- WHAT YOU HAVE TO DO: Continue the mailing-list thread about sorting and counting repeated strings, picking up right after its last line.

- PASSAGE SHOWN:

····················

How to sort and count efficiently?

2019-06-30 Thread Peng Yu
Hi,

I have a long list of string (each string is in a line). I need to
count the number of appearance for each string.

I currently use `sort` to sort the list and then use another program
to do the count. The second program doing the count needs only a small
amount of the memory as the input is sorted.

But `sort` writes a lot of temp files like `sortjISjDY`, which are
very large. Because I only need the count, ideally, I'd like these
temp files only keep the count info and the original string once, but
not the original string many times. Does anybody know any better way
to make the sort and count run more efficiently?

-- 
Regards,
Peng



Re: How to sort and count efficiently?

2019-06-30 Thread Peng Yu
The problem with this kind of awk program is that everything will be loaded
to memory. But bare `sort` use external files to save memory. When the hash
in awk is too large, accessing it can become very slow (maybe due to
potential cache miss or slow down of hash as a function of hash size).

On Sun, Jun 30, 2019 at 11:52 AM Assaf Gordon  wrote:

> Correcting myself:
>
> On Sun, Jun 30, 2019 at 10:08:46AM -0600, Assaf Gordon wrote:
> > On Sun, Jun 30, 2019 at 07:34:19AM -0500, Peng Yu wrote:
> > >
> > > I have a long list of string (each string is in a line). I need to
> > > count the number of appearance for each string.
> > >
> > > [...] Does anybody know any better way
> > > to make the sort and count run more efficiently?
> > >
> >
> > Or using gnu awk:
>
> use 'asorti' instead of 'asort', with the two-parameter variant:
>
>
>   $ printf "%s\n" a c b b b b b b c \
> | awk 'a[$1]++ {}
>END { n = asorti(a,b)
>  for (i = 1; i <= n; i++) {
> print b[i], a[b[i]]
>  }
>}'
>   a 1
>   b 6
>   c 2
>
>
> For more details see:
>
> https://www.gnu.org/software/gawk/manual/html_node/Array-Sorting-Functions.html#Array-Sorting-Functions
>
> -assaf
>
> --
Regards,
Peng


Re: How to sort and count efficiently?

2019-06-30 Thread Assaf Gordon
Correcting myself:

On Sun, Jun 30, 2019 at 10:08:46AM -0600, Assaf Gordon wrote:
> On Sun, Jun 30, 2019 at 07:34:19AM -0500, Peng Yu wrote:
> > 
> > I have a long list of string (each string is in a line). I need to
> > count the number of appearance for each string.
> > 
> > [...] Does anybody know any better way
> > to make the sort and count run more efficiently?
> > 
> 
> Or using gnu awk:

use 'asorti' instead of 'asort', with the two-parameter variant:


  $ printf "%s\n" a c b b b b b b c \
| awk 'a[$1]++ {}
   END { n = asorti(a,b)

····················

- RECORDED DATA:
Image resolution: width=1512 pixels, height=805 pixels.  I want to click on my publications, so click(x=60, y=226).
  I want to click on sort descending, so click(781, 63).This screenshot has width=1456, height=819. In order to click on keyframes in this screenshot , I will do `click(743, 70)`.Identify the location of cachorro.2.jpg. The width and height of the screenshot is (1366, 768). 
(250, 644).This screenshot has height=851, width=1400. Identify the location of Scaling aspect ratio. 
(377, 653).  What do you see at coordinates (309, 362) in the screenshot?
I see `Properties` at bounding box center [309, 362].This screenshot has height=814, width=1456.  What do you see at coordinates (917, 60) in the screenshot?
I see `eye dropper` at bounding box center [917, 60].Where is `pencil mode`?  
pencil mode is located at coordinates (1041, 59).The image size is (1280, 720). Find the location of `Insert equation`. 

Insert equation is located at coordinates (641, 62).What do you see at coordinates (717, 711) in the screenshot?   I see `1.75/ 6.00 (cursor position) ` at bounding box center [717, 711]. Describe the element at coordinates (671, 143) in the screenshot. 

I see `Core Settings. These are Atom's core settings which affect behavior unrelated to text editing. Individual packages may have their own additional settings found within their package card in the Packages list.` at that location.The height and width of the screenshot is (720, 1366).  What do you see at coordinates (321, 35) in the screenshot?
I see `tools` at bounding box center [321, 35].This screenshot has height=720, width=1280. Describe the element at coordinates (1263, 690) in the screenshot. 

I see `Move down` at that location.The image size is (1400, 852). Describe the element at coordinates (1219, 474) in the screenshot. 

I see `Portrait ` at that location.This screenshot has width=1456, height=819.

····················

- ANSWER TO THIS PROBLEM:
 for (i = 1; i <= n; i++) {
print b[i], a[b[i]]
 }
   }'
  a 1
  b 6
  c 2


For more details see:
https://www.gnu.org/software/gawk/manual/html_node/Array-Sorting-Functions.html#Array-Sorting-Functions

-assaf




Re: How to sort and count efficiently?

2019-06-30 Thread Assaf Gordon



On 2019-06-30 11:10 a.m., Peng Yu wrote:
The problem with this kind of awk program is that everything will be 
loaded to memory.


Well, those are the to main options: store in memory or resort to disk
I/O. each has its own pros and cons.


But bare `sort` use external files to save memory.

Not exactly - The goal is not to "save" memory -
Sort resorts to external files to be able to complete the
sort even with it runs out of the (alloted) memory (which can be
controlled with the "-S" parameter).

I'm not familiar with a program which implements hashing backed by file-
storage, but perhaps such program exists.

When the hash in awk is too large, accessing it can become very slow 
(maybe due to potential cache miss or slow down of hash as a function of 
hash size).


Nothing is "free", and using a hash incurs its own costs.

If you're using the simplified awk hashing program,
try to use other AWK implementations than GNU awk (e.g. I have had
some performance gains from switching to "mawk", the default awk in
Debian).

  $ printf "%s\n" a c b b b b b b c \
 | mawk 'a[$1]++ {} END { for (i in a) { print i, a[i] } }'
  a 1
  b 6
  c 2

Or, if your input is exceedingly large, perhaps consider pre-processing
it and splitting the input into smaller files - each one will have less
strings and hashing them will consume less memory.
The following example splits the input file into 27 files, based on
the first letter of the string (and an "other" file for non-letters):

 mawk '{ l = tolower(substr($0,1,1)) ;
 if (l>="a" && l<="z") {
   print $0 > l
 } else {
   print $0 > "other"
 }
   }' INPUT

This is an O(N) operation that doesn't consume any memory (just lots of
disk I/O) - and the resulting files will be much smaller - then can be 
hashed with less memory.


Of course this can be extended to split into smaller-grained files.

-assaf



Re: How to sort and count efficiently?

2019-06-30 Thread Assaf Gordon
Hello,

On Sun, Jun 30, 2019 at 07:34:19AM -0500, Peng Yu wrote:
> Hi,
> 
> I have a long list of string (each string is in a line). I need to
> count the number of appearance for each string.
> 
> I currently use `sort` to sort the list and then use another program
> to do the count. The second program doing the count needs only a small
> amount of the memory as the input is sorted.
> 
> [...] Does anybody know any better way
> to make the sort and count run more efficiently?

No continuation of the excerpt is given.